Santa Fe was all color and pleasant busy atmosphere. I like going down there for a bit of (small) city energy and the shop-till-you-drop atmosphere (which I didn't do because #1: I'm trying to declutter and live like a minimalist and #2: I can't afford it!).

message from a friend?
Two years ago I took a sunset picture almost identical to this snapped on Wednesday night. The first was taken from high up at the SF Opera where we'd gone for my b-day. Next day, my friend Gayle remarked on the unusual orange cloud she'd seen at dusk in Taos and I drove to her house to show her the photo. We discovered were looking at the same cloud at the same moments, 85 miles apart! The sky is pretty big around here but we thought that coincidence was pretty amazing. She died the following spring and this year, after receiving dozens of greetings and messages on Facebook and by phone and emails for two days, this cloud appeared. I'm generally not a woo woo type, but it felt like a greeting from Gayle who didn't forget my b-day for almost four decades and often celebrated with us. She was an artist. Probably still is. I think she sent it my way.

Monday, August 8, 2011

frenzy of abundance

It's quiet here these days. A welcome feeling after the drama of the preceding weeks. Skies are dramatic and I'm slowly getting stuff done at my desk. And walking every morning.
     I started seriously brisk-walking eleven days ago and it took a full four of those days for my formerly sedentary body to stop aching. I've mostly left the camera and cellphone locked in the car as I walk the park. I am repelled by the handful of people who speak loudly on phones as they walk. Do we really care that so-and-so (whom we don't know) is a real bitch (maybe it's true) or that someone else had a good time at the party and the food was good?
     A teacher acquaintance told me that when a total cellphone ban was initiated at the high school, a wave of insecurity and worry permeated the atmosphere and the kids were all out of sorts for weeks.  I, too, have fallen under the spell of never leaving home without my phone. I well remember the days pre-cell when public phones (most of which didn't work) were the primary way to contact someone in an emergency. And how often there wasn't enough loose change to make the call. One day we picked up our seven year old granddaughter from the airport in Albuquerque and I forgot to call her mother to say she'd arrived safely. We drove for miles looking for a working public phone. When we found it, I had to use my credit card to make the call to Connecticut (no change) and the number somehow got caught in a loop. When the bill came, the one minute call had cost $40! Good riddance to those days.

observations
Graffiti has been removed from the park but is slowly creeping back in.
The guys who sleep on the park benches at night leave behind interesting litter. Interesting becauseI haven't seen a pack of Camel cigarettes in decades and it doesn't even resemble the cigarettes my father and uncles smoked.
lull
This mid/late summer time-stop between vacation and school (which starts in less than two weeks here) has a kind of finality about it. If I were in charge, classes wouldn't start until after Labor Day as they did when I was a child. The holiday was the delineation between lazy hot days and getting back to friends, classes, possibilities. New notebooks, pencils, crayons, bookbags, new fall clothes that couldn't wait for the first chilly days and which I inevitably wore too soon. In her book, The Classic Ten by Nancy MacDonell Smith, she writes, "every item of clothing has a narrative."
     In memoir, authors usually recall the exact thing they wore when an event, important or un, took place. I can still see the olive green pullover (the color that year) that came with a white double pom-pom removable collar. It was one of that season's so-called "novelty" sweaters -  made from some combo of acrylic Banlon wool, so that when I wore it during the first weeks of school I nearly passed out from the September Bronx heat. I do still get the urge to buy new notebooks when school supplies appear in stores and often feel at the end of summer that I'd like to toss out my entire wardrobe and start over. Instead, I'm culling books, handbags, yarns. When they're gone (soon I hope), I plan to not replace them.

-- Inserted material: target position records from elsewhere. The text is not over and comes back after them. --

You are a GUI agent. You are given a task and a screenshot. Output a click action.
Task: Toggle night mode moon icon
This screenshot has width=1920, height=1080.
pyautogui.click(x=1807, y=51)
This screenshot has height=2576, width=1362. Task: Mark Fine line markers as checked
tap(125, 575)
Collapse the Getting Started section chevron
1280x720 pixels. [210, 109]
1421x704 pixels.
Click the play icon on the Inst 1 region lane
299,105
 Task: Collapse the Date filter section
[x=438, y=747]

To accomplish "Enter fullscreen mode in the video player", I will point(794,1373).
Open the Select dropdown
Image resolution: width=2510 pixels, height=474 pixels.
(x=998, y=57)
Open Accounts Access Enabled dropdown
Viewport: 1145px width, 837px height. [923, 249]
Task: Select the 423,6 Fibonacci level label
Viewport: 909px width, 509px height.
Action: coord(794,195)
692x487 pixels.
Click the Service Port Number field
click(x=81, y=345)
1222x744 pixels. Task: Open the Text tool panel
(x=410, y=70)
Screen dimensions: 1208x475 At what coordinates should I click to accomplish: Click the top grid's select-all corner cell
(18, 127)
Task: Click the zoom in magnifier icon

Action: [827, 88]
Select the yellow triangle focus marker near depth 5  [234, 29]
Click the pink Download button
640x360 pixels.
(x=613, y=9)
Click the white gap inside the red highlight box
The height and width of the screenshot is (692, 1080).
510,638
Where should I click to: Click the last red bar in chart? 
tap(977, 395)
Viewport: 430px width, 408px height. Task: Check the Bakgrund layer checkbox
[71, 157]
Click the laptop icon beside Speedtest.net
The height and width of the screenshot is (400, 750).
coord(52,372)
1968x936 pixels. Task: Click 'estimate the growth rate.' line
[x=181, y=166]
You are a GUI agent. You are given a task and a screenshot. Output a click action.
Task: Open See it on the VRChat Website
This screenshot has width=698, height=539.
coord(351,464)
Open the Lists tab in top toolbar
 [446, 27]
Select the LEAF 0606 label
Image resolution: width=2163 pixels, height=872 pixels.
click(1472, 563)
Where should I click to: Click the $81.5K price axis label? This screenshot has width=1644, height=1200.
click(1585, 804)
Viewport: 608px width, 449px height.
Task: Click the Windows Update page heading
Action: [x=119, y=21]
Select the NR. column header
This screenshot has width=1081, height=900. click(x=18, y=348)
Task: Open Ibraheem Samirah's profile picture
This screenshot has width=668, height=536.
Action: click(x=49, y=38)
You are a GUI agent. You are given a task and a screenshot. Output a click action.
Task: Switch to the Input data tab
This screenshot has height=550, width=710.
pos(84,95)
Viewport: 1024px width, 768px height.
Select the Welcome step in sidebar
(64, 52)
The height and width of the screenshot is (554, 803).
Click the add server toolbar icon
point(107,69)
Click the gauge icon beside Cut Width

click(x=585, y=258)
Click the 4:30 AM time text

note to locals: watch for a multi-person Stash of Everything sale coming soon!





Wednesday, August 3, 2011

minimalist goals

soxarchology
As you know if you read this blog now and then, I embarked on a self-promise to devote this summer's knitting to finishing pairs of socks. My habit has always been to complete one, maybe start a second and then, due to SSS (second sock syndrome) or because there's a new color or pattern beckoning,  I stash the project somewhere moth proof and blithely move on. Once a year or so I debox those half-pairs and finish. Since June I've managed to knock off six pairs - which I've photographed on my feet, on mannequin feet, in trees and flowerpots, and posted one pair at a time until we're all sick of seeing them. So here they are all at once - it hurts less that way. Nice mindless beautiful socks that will feel good on lots of future happy feet.
Ron is working very slowly on building a deck off his studio. In the process of unearthing the roto-tiller in the garage, a large plastic storage box of UFOs became visible. And guess what was in the box? Right! So yesterday was devoted to sorting. It seems I'd stashed most of the socks with their needles, but forgot. In the ensuing weeks, months, (years?) I often ran out of certain needles (like 2.50 mm) and bought more (I know, I know). When everything was finally sorted, labeled, and ziplocked, I realized I had enough stitch holders, circs and dpns to start my own notions and pick-up-sticks shop (and enough unfinished socks to last till September 1 when I will officially end this blasted promise to myself).
Now, a major rule of decluttering according to "the joy of less" by francine jay (the lack of caps is hers) -  the book I bought for my Kindle because there's no room on the bookshelves - the first thing to do when clearing-stuff-out, is count how many you have of one item. This includes handbags, yarn, books, shoes - you get the picture. Oh yeah, and pictures. It is called see your stuff for what it is. This dealing with reality is cruel and unusual and flies in the face of the other book I'm reading on self-compassion. I dream of a major yard sale in my future and the hope of mindfulness, liberation, space, and cash.

You have to remember though, that I came from a depression era magpie family. They didn't steal things like the birds do, but they saved everything. After their deaths, we spent days and weeks in the hot attic and other places in their three-story house (where they'd lived for forty years) clearing stuff out. Finally at the end of the summer, my brother and I sold the house with what was left still in it. I admit I've been haunted by mild guilt feelings through the three decades since, but really, did anyone want the cabinet sized tube radio? or the rusted tools, boxes of clean mayonnaise jars, stacks of neatly folded brown grocery bags?

The concept put forth in the book is to own "just enough to meet our needs, and nothing more." The author calls it the holy grail. I call it a serious challenge.